## [Problem details]
Transcribe every entry precisely, omitting nothing.

## [Provided data]
>>
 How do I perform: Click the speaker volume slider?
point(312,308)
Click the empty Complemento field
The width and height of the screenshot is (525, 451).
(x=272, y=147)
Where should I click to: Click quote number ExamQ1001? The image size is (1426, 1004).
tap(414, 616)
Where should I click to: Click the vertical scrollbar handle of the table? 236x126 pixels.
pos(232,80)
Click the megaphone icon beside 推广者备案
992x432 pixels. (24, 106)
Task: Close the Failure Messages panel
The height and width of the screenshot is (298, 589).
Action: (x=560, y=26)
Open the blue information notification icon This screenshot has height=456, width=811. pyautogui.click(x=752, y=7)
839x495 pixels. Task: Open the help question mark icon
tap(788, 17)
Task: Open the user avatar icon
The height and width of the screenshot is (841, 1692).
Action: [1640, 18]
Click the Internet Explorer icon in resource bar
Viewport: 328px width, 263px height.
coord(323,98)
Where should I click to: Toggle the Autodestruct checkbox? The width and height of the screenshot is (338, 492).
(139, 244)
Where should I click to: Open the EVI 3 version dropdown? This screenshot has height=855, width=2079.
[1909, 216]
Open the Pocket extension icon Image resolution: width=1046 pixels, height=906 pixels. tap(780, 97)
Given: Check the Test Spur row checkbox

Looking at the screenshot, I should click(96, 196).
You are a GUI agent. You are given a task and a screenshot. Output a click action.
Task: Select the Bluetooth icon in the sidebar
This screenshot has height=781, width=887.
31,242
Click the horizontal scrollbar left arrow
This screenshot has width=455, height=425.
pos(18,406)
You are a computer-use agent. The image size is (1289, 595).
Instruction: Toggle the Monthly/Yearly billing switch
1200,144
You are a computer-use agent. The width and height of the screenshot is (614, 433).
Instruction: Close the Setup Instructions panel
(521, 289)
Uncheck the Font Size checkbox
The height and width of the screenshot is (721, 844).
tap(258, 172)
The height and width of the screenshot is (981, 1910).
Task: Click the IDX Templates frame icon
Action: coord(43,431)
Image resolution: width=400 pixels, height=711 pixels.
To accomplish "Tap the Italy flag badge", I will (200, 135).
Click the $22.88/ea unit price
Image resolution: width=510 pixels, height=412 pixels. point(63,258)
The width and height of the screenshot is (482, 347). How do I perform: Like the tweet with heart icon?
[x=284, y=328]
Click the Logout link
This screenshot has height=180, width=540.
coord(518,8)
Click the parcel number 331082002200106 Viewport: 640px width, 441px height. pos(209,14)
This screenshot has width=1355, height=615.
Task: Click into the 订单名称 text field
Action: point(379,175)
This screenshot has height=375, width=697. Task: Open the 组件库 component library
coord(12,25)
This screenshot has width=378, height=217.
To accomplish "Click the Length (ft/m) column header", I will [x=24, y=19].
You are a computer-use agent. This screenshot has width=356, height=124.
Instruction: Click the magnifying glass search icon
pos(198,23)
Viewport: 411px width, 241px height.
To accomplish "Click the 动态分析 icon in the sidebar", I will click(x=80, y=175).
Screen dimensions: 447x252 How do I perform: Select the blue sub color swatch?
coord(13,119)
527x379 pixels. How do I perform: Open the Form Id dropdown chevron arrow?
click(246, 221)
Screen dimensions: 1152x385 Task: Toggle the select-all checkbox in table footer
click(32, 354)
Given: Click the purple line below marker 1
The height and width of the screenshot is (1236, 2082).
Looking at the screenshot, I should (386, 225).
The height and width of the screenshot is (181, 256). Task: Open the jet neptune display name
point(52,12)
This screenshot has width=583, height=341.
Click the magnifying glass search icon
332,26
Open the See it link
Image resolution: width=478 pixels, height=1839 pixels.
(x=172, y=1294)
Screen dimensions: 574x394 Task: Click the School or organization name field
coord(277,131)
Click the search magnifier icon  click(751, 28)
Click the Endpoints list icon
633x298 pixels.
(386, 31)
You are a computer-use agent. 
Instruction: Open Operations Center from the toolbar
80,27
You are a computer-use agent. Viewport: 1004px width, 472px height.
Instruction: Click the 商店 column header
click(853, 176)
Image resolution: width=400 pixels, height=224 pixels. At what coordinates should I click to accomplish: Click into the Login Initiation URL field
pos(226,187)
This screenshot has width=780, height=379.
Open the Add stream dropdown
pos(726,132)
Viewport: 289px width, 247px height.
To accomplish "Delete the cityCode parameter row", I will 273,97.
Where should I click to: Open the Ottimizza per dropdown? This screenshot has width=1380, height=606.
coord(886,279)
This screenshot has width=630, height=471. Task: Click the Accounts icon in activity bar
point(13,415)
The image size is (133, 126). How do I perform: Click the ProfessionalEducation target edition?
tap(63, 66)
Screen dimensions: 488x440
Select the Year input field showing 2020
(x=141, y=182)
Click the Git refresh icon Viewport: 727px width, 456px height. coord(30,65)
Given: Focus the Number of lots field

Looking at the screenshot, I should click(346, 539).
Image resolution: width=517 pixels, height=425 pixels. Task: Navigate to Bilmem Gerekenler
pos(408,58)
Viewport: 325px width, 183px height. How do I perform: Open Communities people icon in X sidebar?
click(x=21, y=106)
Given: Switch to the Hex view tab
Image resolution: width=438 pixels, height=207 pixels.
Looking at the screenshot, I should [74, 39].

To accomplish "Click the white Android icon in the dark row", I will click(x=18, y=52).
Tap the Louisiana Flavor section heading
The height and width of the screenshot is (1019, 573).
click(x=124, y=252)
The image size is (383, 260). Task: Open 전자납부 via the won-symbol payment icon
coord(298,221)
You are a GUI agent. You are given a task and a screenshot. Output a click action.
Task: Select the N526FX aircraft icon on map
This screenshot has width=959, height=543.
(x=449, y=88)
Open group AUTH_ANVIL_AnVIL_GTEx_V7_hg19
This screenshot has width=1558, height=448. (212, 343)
<<
## [Solved exercise]
 How do I perform: Click the speaker volume slider?
point(312,308)
Click the empty Complemento field
The width and height of the screenshot is (525, 451).
(x=272, y=147)
Where should I click to: Click quote number ExamQ1001? The image size is (1426, 1004).
tap(414, 616)
Where should I click to: Click the vertical scrollbar handle of the table? 236x126 pixels.
pos(232,80)
Click the megaphone icon beside 推广者备案
992x432 pixels. (24, 106)
Task: Close the Failure Messages panel
The height and width of the screenshot is (298, 589).
Action: (x=560, y=26)
Open the blue information notification icon This screenshot has height=456, width=811. pyautogui.click(x=752, y=7)
839x495 pixels. Task: Open the help question mark icon
tap(788, 17)
Task: Open the user avatar icon
The height and width of the screenshot is (841, 1692).
Action: [1640, 18]
Click the Internet Explorer icon in resource bar
Viewport: 328px width, 263px height.
coord(323,98)
Where should I click to: Toggle the Autodestruct checkbox? The width and height of the screenshot is (338, 492).
(139, 244)
Where should I click to: Open the EVI 3 version dropdown? This screenshot has height=855, width=2079.
[1909, 216]
Open the Pocket extension icon Image resolution: width=1046 pixels, height=906 pixels. tap(780, 97)
Given: Check the Test Spur row checkbox

Looking at the screenshot, I should click(96, 196).
You are a GUI agent. You are given a task and a screenshot. Output a click action.
Task: Select the Bluetooth icon in the sidebar
This screenshot has height=781, width=887.
31,242
Click the horizontal scrollbar left arrow
This screenshot has width=455, height=425.
pos(18,406)
You are a computer-use agent. The image size is (1289, 595).
Instruction: Toggle the Monthly/Yearly billing switch
1200,144
You are a computer-use agent. The width and height of the screenshot is (614, 433).
Instruction: Close the Setup Instructions panel
(521, 289)
Uncheck the Font Size checkbox
The height and width of the screenshot is (721, 844).
tap(258, 172)
The height and width of the screenshot is (981, 1910).
Task: Click the IDX Templates frame icon
Action: coord(43,431)
Image resolution: width=400 pixels, height=711 pixels.
To accomplish "Tap the Italy flag badge", I will (200, 135).
Click the $22.88/ea unit price
Image resolution: width=510 pixels, height=412 pixels. point(63,258)
The width and height of the screenshot is (482, 347). How do I perform: Like the tweet with heart icon?
[x=284, y=328]
Click the Logout link
This screenshot has height=180, width=540.
coord(518,8)
Click the parcel number 331082002200106 Viewport: 640px width, 441px height. pos(209,14)
This screenshot has width=1355, height=615.
Task: Click into the 订单名称 text field
Action: point(379,175)
This screenshot has height=375, width=697. Task: Open the 组件库 component library
coord(12,25)
This screenshot has width=378, height=217.
To accomplish "Click the Length (ft/m) column header", I will [x=24, y=19].
You are a computer-use agent. This screenshot has width=356, height=124.
Instruction: Click the magnifying glass search icon
pos(198,23)
Viewport: 411px width, 241px height.
To accomplish "Click the 动态分析 icon in the sidebar", I will click(x=80, y=175).
Screen dimensions: 447x252 How do I perform: Select the blue sub color swatch?
coord(13,119)
527x379 pixels. How do I perform: Open the Form Id dropdown chevron arrow?
click(246, 221)
Screen dimensions: 1152x385 Task: Toggle the select-all checkbox in table footer
click(32, 354)
Given: Click the purple line below marker 1
The height and width of the screenshot is (1236, 2082).
Looking at the screenshot, I should (386, 225).
The height and width of the screenshot is (181, 256). Task: Open the jet neptune display name
point(52,12)
This screenshot has width=583, height=341.
Click the magnifying glass search icon
332,26
Open the See it link
Image resolution: width=478 pixels, height=1839 pixels.
(x=172, y=1294)
Screen dimensions: 574x394 Task: Click the School or organization name field
coord(277,131)
Click the search magnifier icon  click(751, 28)
Click the Endpoints list icon
633x298 pixels.
(386, 31)
You are a computer-use agent. 
Instruction: Open Operations Center from the toolbar
80,27
You are a computer-use agent. Viewport: 1004px width, 472px height.
Instruction: Click the 商店 column header
click(853, 176)
Image resolution: width=400 pixels, height=224 pixels. At what coordinates should I click to accomplish: Click into the Login Initiation URL field
pos(226,187)
This screenshot has width=780, height=379.
Open the Add stream dropdown
pos(726,132)
Viewport: 289px width, 247px height.
To accomplish "Delete the cityCode parameter row", I will 273,97.
Where should I click to: Open the Ottimizza per dropdown? This screenshot has width=1380, height=606.
coord(886,279)
This screenshot has width=630, height=471. Task: Click the Accounts icon in activity bar
point(13,415)
The image size is (133, 126). How do I perform: Click the ProfessionalEducation target edition?
tap(63, 66)
Screen dimensions: 488x440
Select the Year input field showing 2020
(x=141, y=182)
Click the Git refresh icon Viewport: 727px width, 456px height. coord(30,65)
Given: Focus the Number of lots field

Looking at the screenshot, I should click(346, 539).
Image resolution: width=517 pixels, height=425 pixels. Task: Navigate to Bilmem Gerekenler
pos(408,58)
Viewport: 325px width, 183px height. How do I perform: Open Communities people icon in X sidebar?
click(x=21, y=106)
Given: Switch to the Hex view tab
Image resolution: width=438 pixels, height=207 pixels.
Looking at the screenshot, I should [74, 39].

To accomplish "Click the white Android icon in the dark row", I will click(x=18, y=52).
Tap the Louisiana Flavor section heading
The height and width of the screenshot is (1019, 573).
click(x=124, y=252)
The image size is (383, 260). Task: Open 전자납부 via the won-symbol payment icon
coord(298,221)
You are a GUI agent. You are given a task and a screenshot. Output a click action.
Task: Select the N526FX aircraft icon on map
This screenshot has width=959, height=543.
(x=449, y=88)
Open group AUTH_ANVIL_AnVIL_GTEx_V7_hg19
This screenshot has width=1558, height=448. (212, 343)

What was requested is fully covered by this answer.